Князь не возражал. Тучи надвинулись на солнце. Никита Серебряный с Михеичем и новыми товарищами поскакал дальше. Кони в опор несли седоков…
Елена медленно шла вдоль частокола, за которым виднелся сад. Послышался стук копыт, и перед ней снова очутился князь Вяземский.
— Я ведь своего добьюсь, Елена, попомни мои слова! — соскочил он с седла. — Я ведь, Елена, страшен! Хочешь, прямо сейчас увезу? Без церкви, без венца!
— Не губи меня, князь! — перепугалась Елена. — Легко обижать сироту!
— Я теперь не князь, я кровавый бес, опричник!.. Я меч царев! — темнея зрачками, надвигался на нее Вяземский. — Я — проклятие, сошедшее с небес! Мне остановить себя — умереть!
— Ты в себе ли, Афанасий Иваныч?
— Думаешь, я помешался?… Мне нечем жить, не для чего жить мне, Елена, без тебя!
Она отшатнулась, попятилась вдоль забора. Обронив с головы ленту, провалилась спиною в чью-то незапертую калитку.
Захлопнула калитку и задвинула дубовый брус засова.
— Елена! — Вяземский обрушился на дверь. — Елена! Его опричники, набравшись храбрости, взяли Вяземского за плечи.
Один хотел поднять с земли ленту Елены.
— Не смей! — зверея от гнева, Вяземский поднял плеть. — Холоп!
Удар пришелся по лицу. Опричника шатнуло, он едва устоял на ногах. В беспамятстве князь еще и еще перекрестил его плетью.
Опричники подхватили избитого под руки, уводя от греха.
— Меня?… Меня-то за что?! — размазывая по роже кровь, выкрикивал холоп.
Подняв ленту, князь снова забарабанил в дверь.
— Елена! — в голосе его были и мольба, и ярость, — Отвори, Елена!
Из глубины сада послышался хриплый лай сторожевых псов.
— Прочь! Пошли прочь! — раздался голос — Собаками затравлю!
Охваченная ужасом, Елена едва держалась на ногах.
— Не откроешь? — страшно, почти срывая голос, прокричал Вяземский. — Не откроешь, Елена? Ну, так знай! Государь Иван Васильевич обещал сам посватать меня к тебе!.. Жди теперь, Елена, царских сватов! Завтра же, с утра жди!
Почти разорвав удилами губы коня, Вяземский рванул с места, безжалостно увеча стременем бока скакуна.

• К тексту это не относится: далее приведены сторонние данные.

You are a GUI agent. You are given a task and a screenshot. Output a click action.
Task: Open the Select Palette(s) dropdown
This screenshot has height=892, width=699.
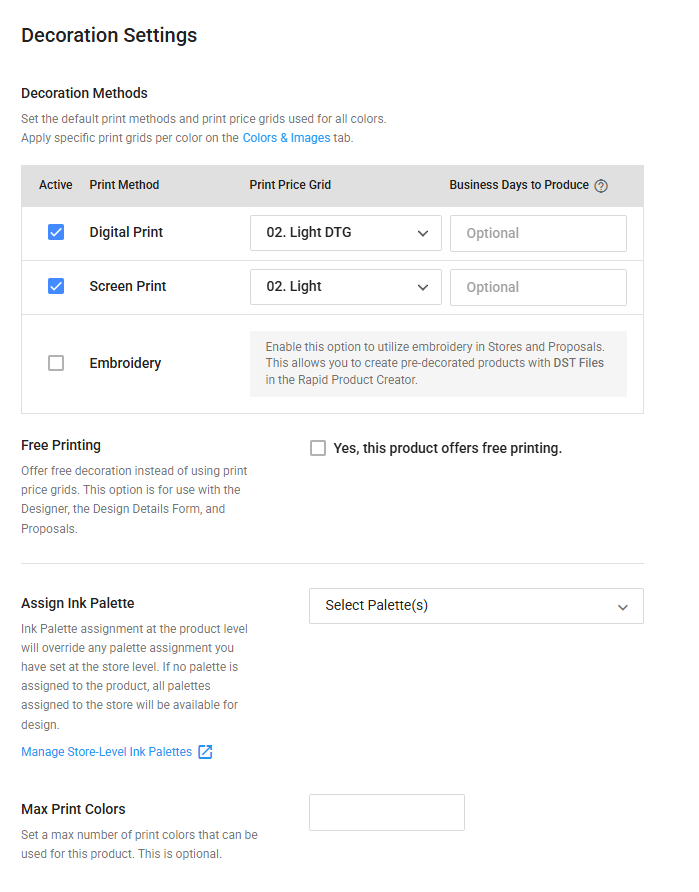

Перед Еленой, прислонившейся спиной к запертой на засов калитке, стоял боярин Морозов. Дородный, седоволосый, Дружина Андреевич смотрел на нее из-под нависших бровей.
— Как ты очутилась тут, у меня в саду, Елена Дмитриевна? — спросил он строго.
— Позор!.. Стыд!.. Господи, какой стыд! — губы Елены не слушались.
— Так это к тебе грозился князь Вяземский заслать царских сватов?
Елена стояла, вздрагивая, на губах ни кровинки.